In 2017, the firm had sales of $3.63 m, in 2018 this was $3.62 m, a 0.2% decrease. Gross profit in 2018 fell to $1.1 m from $1.8 m in 2017.
After research and development; sales and marketing; general administrative; other expenses; and, a loss on assets were taken into account; the company made a net loss of $2m in 2018. This compares with a net profit of $10m in 2017.
Flat sales ‘were in line with expectations. We anticipated that agricultural tyre and industrial tyre markets would remain weak,’ the firm said in a filing with the US SEC.
The company said that its light duty polyurethane foam tire segment saw increased demand for golf cart and baggage cart tyres.

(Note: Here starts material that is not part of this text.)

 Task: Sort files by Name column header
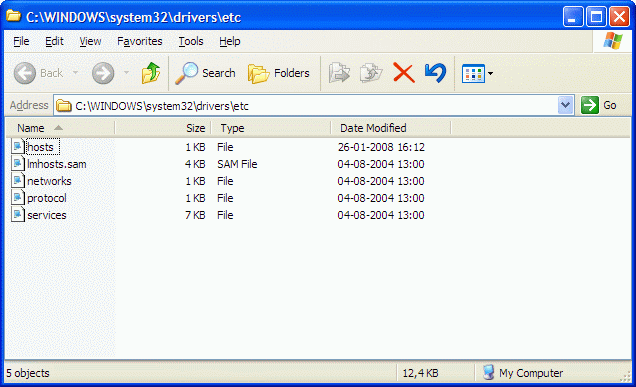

In its Polyurethane Elastomers Industrial Tire segment, acceptance of its forklift tyres is ‘slower than expected’ and there is ‘limited interest’ in its scissor-lift tyres. OEMs are not adopting or endorsing Amerityre products in these sectors because of the good economics of rubber tyres. Dealers will not switch to PU tyres in this area unless OEMs endorse them. This is despite Amerityre’s claims of ‘better economics with our tyre for the end user’.
The company added that this segment ‘contributed negligible revenue during 2018′.
Agricultural tyre sales were hit by low farm commodity prices. These limit farmers’ ability to invest in new or replacement equipment. ‘We are expecting continued difficult conditions for our sales until we see a substantial evidence of a turnaround,’ said the company.